(Saved entries)

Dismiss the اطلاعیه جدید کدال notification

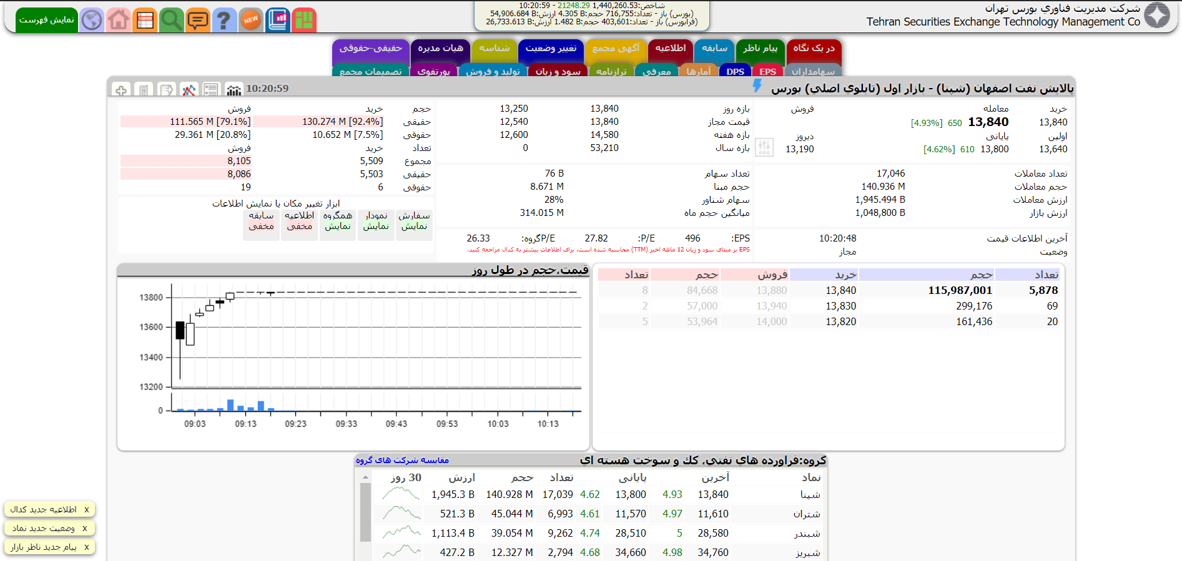86,510
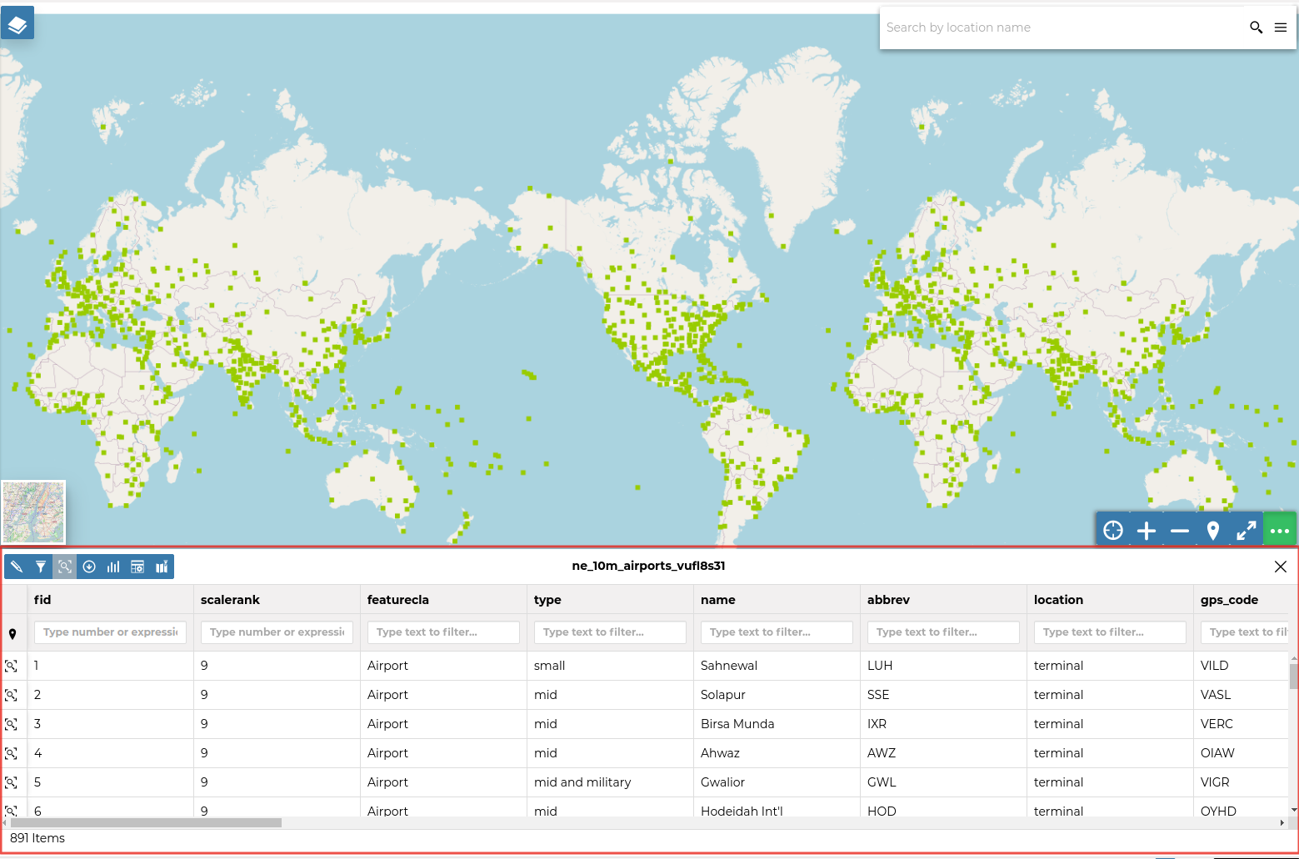Toggle fullscreen with the diagonal arrows icon
1299x859 pixels.
pos(1247,531)
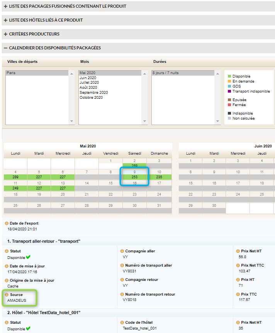Expand Liste des packages fusionnés section

coord(6,6)
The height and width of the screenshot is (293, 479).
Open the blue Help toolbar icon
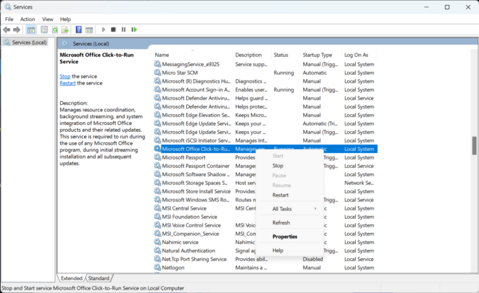(x=79, y=30)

WHAT IS BEING ASKED: Leave every image out and retype the entries above word for word.

SOLUTION TO THE PROBLEM:
Dismiss the اطلاعیه جدید کدال notification

86,510
Toggle fullscreen with the diagonal arrows icon
1299x859 pixels.
pos(1247,531)
Expand Liste des packages fusionnés section

coord(6,6)
The height and width of the screenshot is (293, 479).
Open the blue Help toolbar icon
(x=79, y=30)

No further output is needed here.